Profesor, figura clave
Hablando ahora de la labor del profesor, estaremos de acuerdo en que es una figura clave en la educación. Se pone bajo su cuidado algo enormemente valioso y se le pide entrega y dedicación. Es una cuestión vital recuperar el prestigio y la autoridad que han tenido siempre los buenos maestros. Una persona tiene autoridad cuando se reconoce socialmente su saber y su valor. Ante los alumnos la autoridad hay que saber ganársela con el hacer diario en el aula, en los pasillos y en la relación con los padres en las tutorías y reuniones.

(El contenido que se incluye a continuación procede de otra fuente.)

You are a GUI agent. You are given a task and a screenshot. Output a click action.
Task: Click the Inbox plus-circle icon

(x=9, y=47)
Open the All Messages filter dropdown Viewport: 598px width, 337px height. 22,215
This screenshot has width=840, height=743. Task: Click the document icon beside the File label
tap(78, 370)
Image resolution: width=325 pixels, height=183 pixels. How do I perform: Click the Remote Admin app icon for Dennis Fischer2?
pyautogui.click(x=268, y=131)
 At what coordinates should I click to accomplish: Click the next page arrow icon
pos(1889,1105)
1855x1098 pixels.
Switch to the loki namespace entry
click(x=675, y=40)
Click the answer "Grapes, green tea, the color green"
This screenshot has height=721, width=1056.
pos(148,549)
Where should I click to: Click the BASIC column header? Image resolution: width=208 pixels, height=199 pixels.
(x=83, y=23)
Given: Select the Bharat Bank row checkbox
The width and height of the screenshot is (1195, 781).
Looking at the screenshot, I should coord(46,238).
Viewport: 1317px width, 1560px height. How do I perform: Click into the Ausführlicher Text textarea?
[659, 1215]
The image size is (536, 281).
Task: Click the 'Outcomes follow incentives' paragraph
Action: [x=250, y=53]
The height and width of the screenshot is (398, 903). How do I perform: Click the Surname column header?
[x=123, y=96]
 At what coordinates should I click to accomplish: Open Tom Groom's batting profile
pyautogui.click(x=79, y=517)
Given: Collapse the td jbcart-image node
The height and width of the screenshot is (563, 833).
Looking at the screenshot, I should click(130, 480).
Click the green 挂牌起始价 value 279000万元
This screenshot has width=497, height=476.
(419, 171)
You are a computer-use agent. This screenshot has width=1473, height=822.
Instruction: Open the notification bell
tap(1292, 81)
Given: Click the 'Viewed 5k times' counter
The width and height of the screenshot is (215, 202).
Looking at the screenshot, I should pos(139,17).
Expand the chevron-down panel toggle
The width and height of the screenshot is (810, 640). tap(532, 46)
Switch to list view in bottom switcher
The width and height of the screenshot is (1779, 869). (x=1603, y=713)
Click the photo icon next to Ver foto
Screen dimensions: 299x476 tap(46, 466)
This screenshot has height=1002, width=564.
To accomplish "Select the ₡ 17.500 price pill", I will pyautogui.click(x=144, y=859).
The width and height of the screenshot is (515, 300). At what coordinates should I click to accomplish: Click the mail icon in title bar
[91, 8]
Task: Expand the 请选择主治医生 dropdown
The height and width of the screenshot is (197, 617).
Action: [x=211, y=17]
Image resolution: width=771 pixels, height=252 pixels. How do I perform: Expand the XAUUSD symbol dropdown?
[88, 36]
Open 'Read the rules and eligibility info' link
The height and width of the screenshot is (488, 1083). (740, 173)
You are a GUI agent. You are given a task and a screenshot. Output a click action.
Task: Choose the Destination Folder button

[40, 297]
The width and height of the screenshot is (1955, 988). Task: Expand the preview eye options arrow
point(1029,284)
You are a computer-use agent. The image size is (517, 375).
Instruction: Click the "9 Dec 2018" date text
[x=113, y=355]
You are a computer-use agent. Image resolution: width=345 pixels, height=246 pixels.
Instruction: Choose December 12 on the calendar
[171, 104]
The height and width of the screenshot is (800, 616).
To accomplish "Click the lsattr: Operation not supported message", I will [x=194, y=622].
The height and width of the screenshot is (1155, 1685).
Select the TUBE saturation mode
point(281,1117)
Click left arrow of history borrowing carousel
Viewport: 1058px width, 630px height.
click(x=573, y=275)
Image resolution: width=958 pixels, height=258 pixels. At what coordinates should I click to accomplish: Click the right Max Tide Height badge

Los profesores lo sabemos y procuramos actuar en consecuencia, pero necesitamos también y agradecemos el respaldo de quienes nos han confiado esa labor: los padres, las autoridades educativas y, en definitiva, toda la sociedad.
Hoy se habla de la importancia de tener buenos modelos. Cualquier profesor o profesora, lo quiera o no, imparta una materia u otra, pasa muchas horas delante de sus alumnos y su ejemplo puede ser muy valioso. Hace unos años la directora de un ‘berritzegune’ hacía una reflexión en esta línea a los directores de los colegios de su zona. De cara al nuevo curso proponía trabajar en cómo transmitir, qué medios utilizar y qué experiencias se podían compartir para educar correctamente en las virtudes y los valores, pero en esa misma reunión hacía ver que eso conllevaba un compromiso personal, ya que no se puede enseñar estas cosas sin ir por delante.
Los profesores debemos dar ejemplo de las virtudes que queremos transmitir a los alumnos. Evidentemente esta necesidad de ser modelos vale también para los padres. Familia y colegio deben trabajar unidos.
Sacar de cada alumno lo mejor
Por último hemos de hablar también de los alumnos. Todo el empeño que se ponga desde los distintos ámbitos será baldío si ellos no colaboran y esto exige dos cosas: que estén motivados y que sepan exigirse. Para motivar hay que conocer bien al alumno y saber cuáles son sus puntos fuertes, porque todos los tienen.
Howard Gardner, el padre de la teoría de las inteligencias múltiples, sostiene que la inteligencia no se mide sólo por unos parámetros restringidos sino que tiene muchas facetas: cognoscitiva, emocional, plástica y visual, etcétera. Una de las consecuencias de la aplicación de esta teoría al mundo escolar es el esfuerzo por sacar de cada alumno lo mejor de sí mismo y para eso tenemos que descubrir cuál es su inteligencia dominante para, a través de ella, conseguir una mayor motivación y la autoestima necesaria.
Lo puede faltar tampoco, como hemos dicho, el esfuerzo del estudiante. El que quiere conseguir unas metas altas se exige y se priva de muchas cosas. Un buen deportista no sólo se entrena, cuida también su alimentación y su descanso, y muchas veces no hace lo que le apetece, aunque le cueste. También el estudiante que aspira a los mejores resultados intelectuales y humanos ha de conseguir esa unidad. Unidad que por desgracia les falta a algunos jóvenes brillantes. Dedican cinco días al trabajo y al estudio y pasan el fin de semana sin otro objetivo que ‘el botellón’. Así no se puede llegar muy lejos, se puede ir tirando, pero nada más.
No hemos de tener miedo a plantear a los jóvenes metas exigentes. Los alumnos llegarán tan alto como nosotros se lo propongamos, ya que son capaces de sacrificarse por lo que vale la pena. Todo dependerá del objetivo que les señalemos, que estará en relación con la confianza que tengamos en ellos. Benedicto XVI ha reunido a una multitud de jóvenes que acudieron a Colonia, y ellos sabían que no les iba a poner las cosas fáciles. Tal vez sea un buen ejemplo ahora que comienza el nuevo curso académico.